TASK DESCRIPTION: Please filter the entries and return only the lines that include "will".

INPUT RECORDS:
BEGIN
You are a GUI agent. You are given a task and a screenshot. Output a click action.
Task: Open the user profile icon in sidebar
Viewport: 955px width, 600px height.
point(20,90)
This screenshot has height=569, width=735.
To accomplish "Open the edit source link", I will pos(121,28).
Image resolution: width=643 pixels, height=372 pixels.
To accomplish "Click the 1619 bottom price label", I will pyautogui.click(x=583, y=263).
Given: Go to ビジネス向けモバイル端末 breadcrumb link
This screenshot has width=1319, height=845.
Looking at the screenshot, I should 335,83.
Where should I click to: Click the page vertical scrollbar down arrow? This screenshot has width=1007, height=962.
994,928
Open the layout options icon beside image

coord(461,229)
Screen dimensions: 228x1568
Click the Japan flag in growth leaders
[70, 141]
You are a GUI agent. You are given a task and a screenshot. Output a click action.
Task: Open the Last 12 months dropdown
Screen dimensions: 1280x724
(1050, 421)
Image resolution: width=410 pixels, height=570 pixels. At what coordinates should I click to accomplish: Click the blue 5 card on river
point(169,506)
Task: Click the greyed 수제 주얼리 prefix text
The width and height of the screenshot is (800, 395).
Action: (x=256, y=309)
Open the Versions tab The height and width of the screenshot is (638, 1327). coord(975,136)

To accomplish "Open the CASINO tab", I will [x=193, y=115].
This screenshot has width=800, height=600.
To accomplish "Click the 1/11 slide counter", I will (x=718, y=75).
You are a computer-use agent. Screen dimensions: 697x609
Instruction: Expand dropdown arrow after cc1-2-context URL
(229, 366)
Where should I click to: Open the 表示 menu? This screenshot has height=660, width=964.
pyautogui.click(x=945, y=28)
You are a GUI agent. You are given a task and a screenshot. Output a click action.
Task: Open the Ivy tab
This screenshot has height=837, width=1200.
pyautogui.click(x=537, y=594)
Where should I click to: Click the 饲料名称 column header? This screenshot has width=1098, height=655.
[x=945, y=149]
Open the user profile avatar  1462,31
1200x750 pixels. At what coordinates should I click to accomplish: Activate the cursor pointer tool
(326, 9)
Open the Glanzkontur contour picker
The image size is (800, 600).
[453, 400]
END
YOUR RESPONSE:
To accomplish "Open the edit source link", I will pos(121,28).
To accomplish "Click the 1619 bottom price label", I will pyautogui.click(x=583, y=263).
To accomplish "Open the CASINO tab", I will [x=193, y=115].
To accomplish "Click the 1/11 slide counter", I will (x=718, y=75).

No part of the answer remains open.